■ TASK OBJECTIVE
Convert the records from the line containing "Click the Speaking speech bubble icon" through the line containing "The image size is (1322, 414)." into a JSON list of strings with one string per line, skipping blank lines and leaving out the pictures.

— BEGIN ROWS —

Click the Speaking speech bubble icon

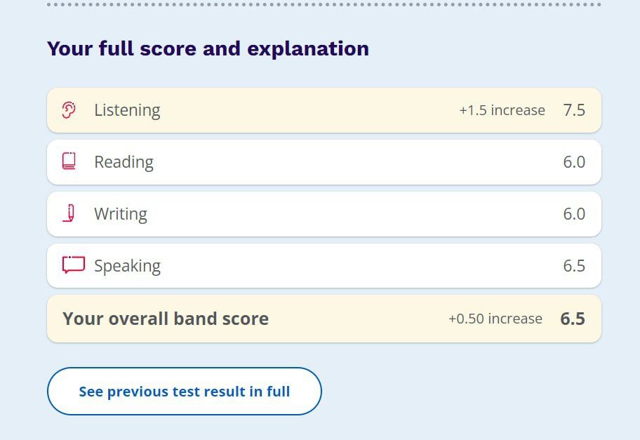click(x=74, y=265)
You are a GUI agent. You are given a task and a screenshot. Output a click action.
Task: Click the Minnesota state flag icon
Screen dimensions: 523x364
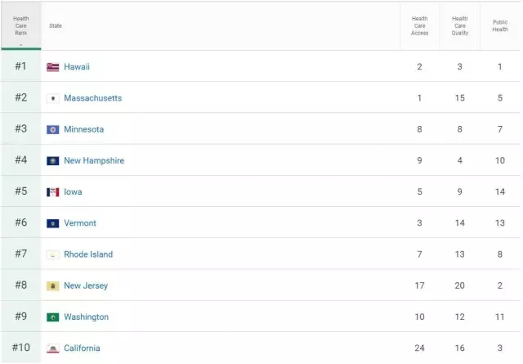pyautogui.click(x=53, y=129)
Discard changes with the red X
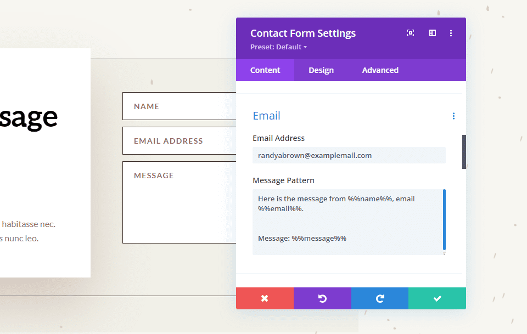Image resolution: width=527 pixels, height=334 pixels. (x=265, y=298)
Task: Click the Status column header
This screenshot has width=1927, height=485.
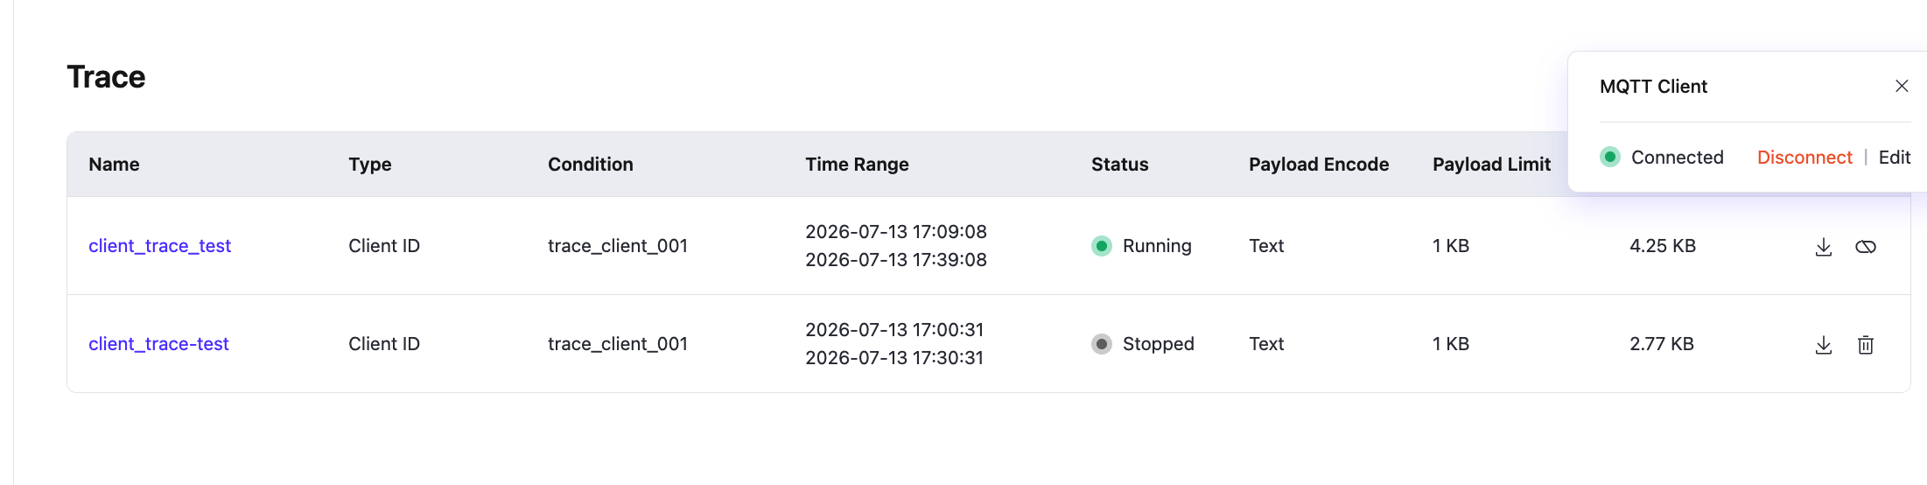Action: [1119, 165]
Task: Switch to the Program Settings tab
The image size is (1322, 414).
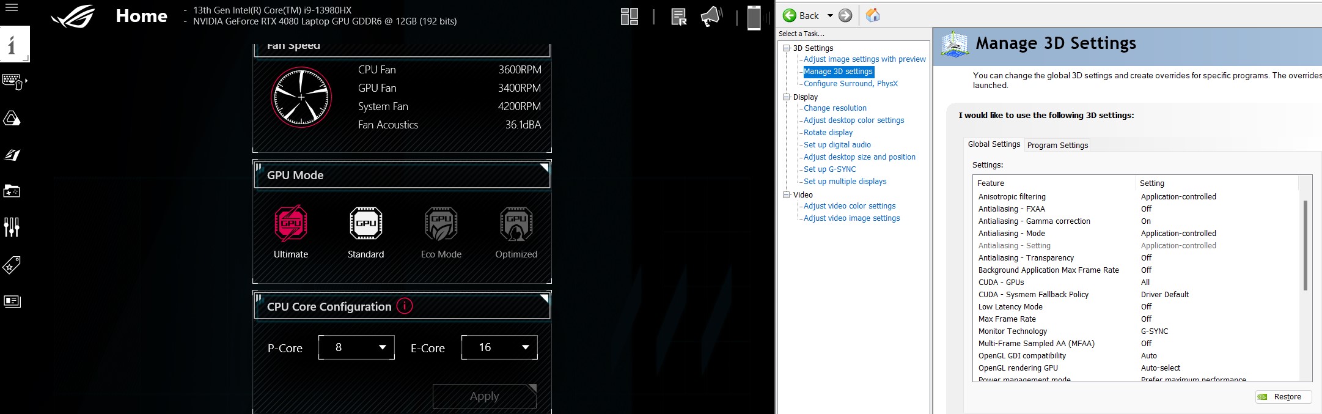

— END ROWS —
— BEGIN ROWS —

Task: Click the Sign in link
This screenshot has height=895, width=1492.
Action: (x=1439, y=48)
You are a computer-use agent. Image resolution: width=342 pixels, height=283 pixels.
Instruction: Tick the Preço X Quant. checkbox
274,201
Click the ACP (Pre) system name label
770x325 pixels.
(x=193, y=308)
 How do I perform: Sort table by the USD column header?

— END ROWS —

■ FULL RESPONSE
[
  "Click the Speaking speech bubble icon",
  "click(x=74, y=265)",
  "You are a GUI agent. You are given a task and a screenshot. Output a click action.",
  "Task: Click the Minnesota state flag icon",
  "Screen dimensions: 523x364",
  "pyautogui.click(x=53, y=129)",
  "Discard changes with the red X",
  "Image resolution: width=527 pixels, height=334 pixels. (x=265, y=298)",
  "Task: Click the Status column header",
  "This screenshot has width=1927, height=485.",
  "Action: [1119, 165]",
  "Task: Switch to the Program Settings tab",
  "The image size is (1322, 414)."
]